ASSIGNMENT. The records below need retyping in full; give them again exactly.

DATA PROVIDED.
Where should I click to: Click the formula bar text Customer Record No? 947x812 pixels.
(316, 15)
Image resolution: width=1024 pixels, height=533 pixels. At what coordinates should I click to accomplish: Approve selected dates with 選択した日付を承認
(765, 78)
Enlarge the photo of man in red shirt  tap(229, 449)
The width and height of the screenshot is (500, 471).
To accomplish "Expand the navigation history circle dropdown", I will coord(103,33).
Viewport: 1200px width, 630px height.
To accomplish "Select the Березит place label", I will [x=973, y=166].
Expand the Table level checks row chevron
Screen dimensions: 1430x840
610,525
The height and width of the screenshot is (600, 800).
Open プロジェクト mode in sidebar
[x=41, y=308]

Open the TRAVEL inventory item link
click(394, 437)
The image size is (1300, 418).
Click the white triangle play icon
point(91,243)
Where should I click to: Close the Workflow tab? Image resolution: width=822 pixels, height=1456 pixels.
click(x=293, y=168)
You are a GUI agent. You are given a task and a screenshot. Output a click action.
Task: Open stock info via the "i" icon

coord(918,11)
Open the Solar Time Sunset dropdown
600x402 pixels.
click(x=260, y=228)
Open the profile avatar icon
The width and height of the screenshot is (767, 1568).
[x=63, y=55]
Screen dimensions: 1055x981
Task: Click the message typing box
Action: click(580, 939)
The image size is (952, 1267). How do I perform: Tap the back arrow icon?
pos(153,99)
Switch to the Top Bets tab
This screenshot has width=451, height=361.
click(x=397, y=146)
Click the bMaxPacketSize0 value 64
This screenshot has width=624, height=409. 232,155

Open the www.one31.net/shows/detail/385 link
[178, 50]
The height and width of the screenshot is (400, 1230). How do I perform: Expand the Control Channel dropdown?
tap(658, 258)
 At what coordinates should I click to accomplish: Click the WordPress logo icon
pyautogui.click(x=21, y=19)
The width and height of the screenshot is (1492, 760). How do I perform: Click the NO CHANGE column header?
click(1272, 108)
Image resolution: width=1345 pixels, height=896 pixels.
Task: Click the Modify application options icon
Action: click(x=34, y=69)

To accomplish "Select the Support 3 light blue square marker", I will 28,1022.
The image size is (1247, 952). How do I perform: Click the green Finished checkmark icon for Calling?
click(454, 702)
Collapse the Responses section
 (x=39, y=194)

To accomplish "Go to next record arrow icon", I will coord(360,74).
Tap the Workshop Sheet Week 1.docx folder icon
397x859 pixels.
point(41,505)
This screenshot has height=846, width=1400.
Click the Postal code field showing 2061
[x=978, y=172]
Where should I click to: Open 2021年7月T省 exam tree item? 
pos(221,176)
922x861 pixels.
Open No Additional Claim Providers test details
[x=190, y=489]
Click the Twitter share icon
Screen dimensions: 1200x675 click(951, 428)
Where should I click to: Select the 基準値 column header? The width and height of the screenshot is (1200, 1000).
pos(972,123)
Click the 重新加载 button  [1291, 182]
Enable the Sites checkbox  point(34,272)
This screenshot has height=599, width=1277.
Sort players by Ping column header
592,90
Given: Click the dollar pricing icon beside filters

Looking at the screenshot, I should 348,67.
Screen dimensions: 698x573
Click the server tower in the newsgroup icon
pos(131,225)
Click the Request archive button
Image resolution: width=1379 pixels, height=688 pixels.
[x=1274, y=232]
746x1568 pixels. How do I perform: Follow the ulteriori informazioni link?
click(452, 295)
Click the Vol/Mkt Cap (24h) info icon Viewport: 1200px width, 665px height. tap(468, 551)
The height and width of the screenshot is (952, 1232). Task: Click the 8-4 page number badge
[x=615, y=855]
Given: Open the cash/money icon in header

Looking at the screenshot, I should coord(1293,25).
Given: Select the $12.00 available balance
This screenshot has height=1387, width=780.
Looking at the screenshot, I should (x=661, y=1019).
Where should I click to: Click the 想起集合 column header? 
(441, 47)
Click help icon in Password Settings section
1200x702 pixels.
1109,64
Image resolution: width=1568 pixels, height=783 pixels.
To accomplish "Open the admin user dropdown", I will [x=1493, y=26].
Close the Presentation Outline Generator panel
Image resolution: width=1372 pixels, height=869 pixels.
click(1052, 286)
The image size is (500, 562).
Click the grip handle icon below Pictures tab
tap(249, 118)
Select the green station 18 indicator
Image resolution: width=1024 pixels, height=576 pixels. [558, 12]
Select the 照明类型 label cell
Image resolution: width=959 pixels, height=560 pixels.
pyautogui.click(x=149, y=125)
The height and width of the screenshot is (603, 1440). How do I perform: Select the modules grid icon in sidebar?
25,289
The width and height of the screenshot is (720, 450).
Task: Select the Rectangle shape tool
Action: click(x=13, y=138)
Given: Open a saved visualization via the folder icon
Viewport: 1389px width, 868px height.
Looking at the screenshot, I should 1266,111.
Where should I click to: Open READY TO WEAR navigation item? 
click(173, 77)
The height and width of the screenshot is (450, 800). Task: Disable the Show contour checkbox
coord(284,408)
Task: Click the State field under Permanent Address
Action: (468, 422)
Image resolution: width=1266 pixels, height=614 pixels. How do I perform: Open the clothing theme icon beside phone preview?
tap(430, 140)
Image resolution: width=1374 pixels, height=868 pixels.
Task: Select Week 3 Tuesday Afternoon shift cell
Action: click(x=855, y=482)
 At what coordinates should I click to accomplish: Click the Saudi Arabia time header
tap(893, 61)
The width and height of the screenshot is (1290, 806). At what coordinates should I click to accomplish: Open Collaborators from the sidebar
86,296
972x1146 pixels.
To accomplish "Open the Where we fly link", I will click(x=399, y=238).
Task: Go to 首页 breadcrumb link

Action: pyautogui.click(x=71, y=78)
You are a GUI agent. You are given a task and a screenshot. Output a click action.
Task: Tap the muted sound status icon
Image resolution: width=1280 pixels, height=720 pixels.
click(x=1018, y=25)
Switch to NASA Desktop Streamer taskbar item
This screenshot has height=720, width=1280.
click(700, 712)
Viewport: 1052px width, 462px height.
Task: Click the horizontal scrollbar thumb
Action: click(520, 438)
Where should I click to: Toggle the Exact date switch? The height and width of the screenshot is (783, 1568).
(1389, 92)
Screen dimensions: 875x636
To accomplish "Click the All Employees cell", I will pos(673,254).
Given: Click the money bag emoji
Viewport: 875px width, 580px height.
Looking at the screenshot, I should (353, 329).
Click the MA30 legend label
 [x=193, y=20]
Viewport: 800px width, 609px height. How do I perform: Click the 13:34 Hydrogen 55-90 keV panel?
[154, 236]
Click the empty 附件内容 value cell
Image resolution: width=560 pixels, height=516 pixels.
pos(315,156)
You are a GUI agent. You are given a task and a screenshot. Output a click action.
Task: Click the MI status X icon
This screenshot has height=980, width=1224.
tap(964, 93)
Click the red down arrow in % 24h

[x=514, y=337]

RESULT BELOW.
Where should I click to: Click the formula bar text Customer Record No? 947x812 pixels.
(316, 15)
Image resolution: width=1024 pixels, height=533 pixels. At what coordinates should I click to accomplish: Approve selected dates with 選択した日付を承認
(765, 78)
Enlarge the photo of man in red shirt  tap(229, 449)
The width and height of the screenshot is (500, 471).
To accomplish "Expand the navigation history circle dropdown", I will coord(103,33).
Viewport: 1200px width, 630px height.
To accomplish "Select the Березит place label", I will [x=973, y=166].
Expand the Table level checks row chevron
Screen dimensions: 1430x840
610,525
The height and width of the screenshot is (600, 800).
Open プロジェクト mode in sidebar
[x=41, y=308]

Open the TRAVEL inventory item link
click(394, 437)
The image size is (1300, 418).
Click the white triangle play icon
point(91,243)
Where should I click to: Close the Workflow tab? Image resolution: width=822 pixels, height=1456 pixels.
click(x=293, y=168)
You are a GUI agent. You are given a task and a screenshot. Output a click action.
Task: Open stock info via the "i" icon

coord(918,11)
Open the Solar Time Sunset dropdown
600x402 pixels.
click(x=260, y=228)
Open the profile avatar icon
The width and height of the screenshot is (767, 1568).
[x=63, y=55]
Screen dimensions: 1055x981
Task: Click the message typing box
Action: click(580, 939)
The image size is (952, 1267). How do I perform: Tap the back arrow icon?
pos(153,99)
Switch to the Top Bets tab
This screenshot has width=451, height=361.
click(x=397, y=146)
Click the bMaxPacketSize0 value 64
This screenshot has width=624, height=409. 232,155

Open the www.one31.net/shows/detail/385 link
[178, 50]
The height and width of the screenshot is (400, 1230). How do I perform: Expand the Control Channel dropdown?
tap(658, 258)
 At what coordinates should I click to accomplish: Click the WordPress logo icon
pyautogui.click(x=21, y=19)
The width and height of the screenshot is (1492, 760). How do I perform: Click the NO CHANGE column header?
click(1272, 108)
Image resolution: width=1345 pixels, height=896 pixels.
Task: Click the Modify application options icon
Action: click(x=34, y=69)

To accomplish "Select the Support 3 light blue square marker", I will 28,1022.
The image size is (1247, 952). How do I perform: Click the green Finished checkmark icon for Calling?
click(454, 702)
Collapse the Responses section
 (x=39, y=194)

To accomplish "Go to next record arrow icon", I will coord(360,74).
Tap the Workshop Sheet Week 1.docx folder icon
397x859 pixels.
point(41,505)
This screenshot has height=846, width=1400.
Click the Postal code field showing 2061
[x=978, y=172]
Where should I click to: Open 2021年7月T省 exam tree item? 
pos(221,176)
922x861 pixels.
Open No Additional Claim Providers test details
[x=190, y=489]
Click the Twitter share icon
Screen dimensions: 1200x675 click(951, 428)
Where should I click to: Select the 基準値 column header? The width and height of the screenshot is (1200, 1000).
pos(972,123)
Click the 重新加载 button  [1291, 182]
Enable the Sites checkbox  point(34,272)
This screenshot has height=599, width=1277.
Sort players by Ping column header
592,90
Given: Click the dollar pricing icon beside filters

Looking at the screenshot, I should 348,67.
Screen dimensions: 698x573
Click the server tower in the newsgroup icon
pos(131,225)
Click the Request archive button
Image resolution: width=1379 pixels, height=688 pixels.
[x=1274, y=232]
746x1568 pixels. How do I perform: Follow the ulteriori informazioni link?
click(452, 295)
Click the Vol/Mkt Cap (24h) info icon Viewport: 1200px width, 665px height. tap(468, 551)
The height and width of the screenshot is (952, 1232). Task: Click the 8-4 page number badge
[x=615, y=855]
Given: Open the cash/money icon in header

Looking at the screenshot, I should coord(1293,25).
Given: Select the $12.00 available balance
This screenshot has height=1387, width=780.
Looking at the screenshot, I should (x=661, y=1019).
Where should I click to: Click the 想起集合 column header? 
(441, 47)
Click help icon in Password Settings section
1200x702 pixels.
1109,64
Image resolution: width=1568 pixels, height=783 pixels.
To accomplish "Open the admin user dropdown", I will [x=1493, y=26].
Close the Presentation Outline Generator panel
Image resolution: width=1372 pixels, height=869 pixels.
click(1052, 286)
The image size is (500, 562).
Click the grip handle icon below Pictures tab
tap(249, 118)
Select the green station 18 indicator
Image resolution: width=1024 pixels, height=576 pixels. [558, 12]
Select the 照明类型 label cell
Image resolution: width=959 pixels, height=560 pixels.
pyautogui.click(x=149, y=125)
The height and width of the screenshot is (603, 1440). How do I perform: Select the modules grid icon in sidebar?
25,289
The width and height of the screenshot is (720, 450).
Task: Select the Rectangle shape tool
Action: click(x=13, y=138)
Given: Open a saved visualization via the folder icon
Viewport: 1389px width, 868px height.
Looking at the screenshot, I should 1266,111.
Where should I click to: Open READY TO WEAR navigation item? 
click(173, 77)
The height and width of the screenshot is (450, 800). Task: Disable the Show contour checkbox
coord(284,408)
Task: Click the State field under Permanent Address
Action: (468, 422)
Image resolution: width=1266 pixels, height=614 pixels. How do I perform: Open the clothing theme icon beside phone preview?
tap(430, 140)
Image resolution: width=1374 pixels, height=868 pixels.
Task: Select Week 3 Tuesday Afternoon shift cell
Action: click(x=855, y=482)
 At what coordinates should I click to accomplish: Click the Saudi Arabia time header
tap(893, 61)
The width and height of the screenshot is (1290, 806). At what coordinates should I click to accomplish: Open Collaborators from the sidebar
86,296
972x1146 pixels.
To accomplish "Open the Where we fly link", I will click(x=399, y=238).
Task: Go to 首页 breadcrumb link

Action: pyautogui.click(x=71, y=78)
You are a GUI agent. You are given a task and a screenshot. Output a click action.
Task: Tap the muted sound status icon
Image resolution: width=1280 pixels, height=720 pixels.
click(x=1018, y=25)
Switch to NASA Desktop Streamer taskbar item
This screenshot has height=720, width=1280.
click(700, 712)
Viewport: 1052px width, 462px height.
Task: Click the horizontal scrollbar thumb
Action: click(520, 438)
Where should I click to: Toggle the Exact date switch? The height and width of the screenshot is (783, 1568).
(1389, 92)
Screen dimensions: 875x636
To accomplish "Click the All Employees cell", I will pos(673,254).
Given: Click the money bag emoji
Viewport: 875px width, 580px height.
Looking at the screenshot, I should (353, 329).
Click the MA30 legend label
 [x=193, y=20]
Viewport: 800px width, 609px height. How do I perform: Click the 13:34 Hydrogen 55-90 keV panel?
[154, 236]
Click the empty 附件内容 value cell
Image resolution: width=560 pixels, height=516 pixels.
pos(315,156)
You are a GUI agent. You are given a task and a screenshot. Output a click action.
Task: Click the MI status X icon
This screenshot has height=980, width=1224.
tap(964, 93)
Click the red down arrow in % 24h

[x=514, y=337]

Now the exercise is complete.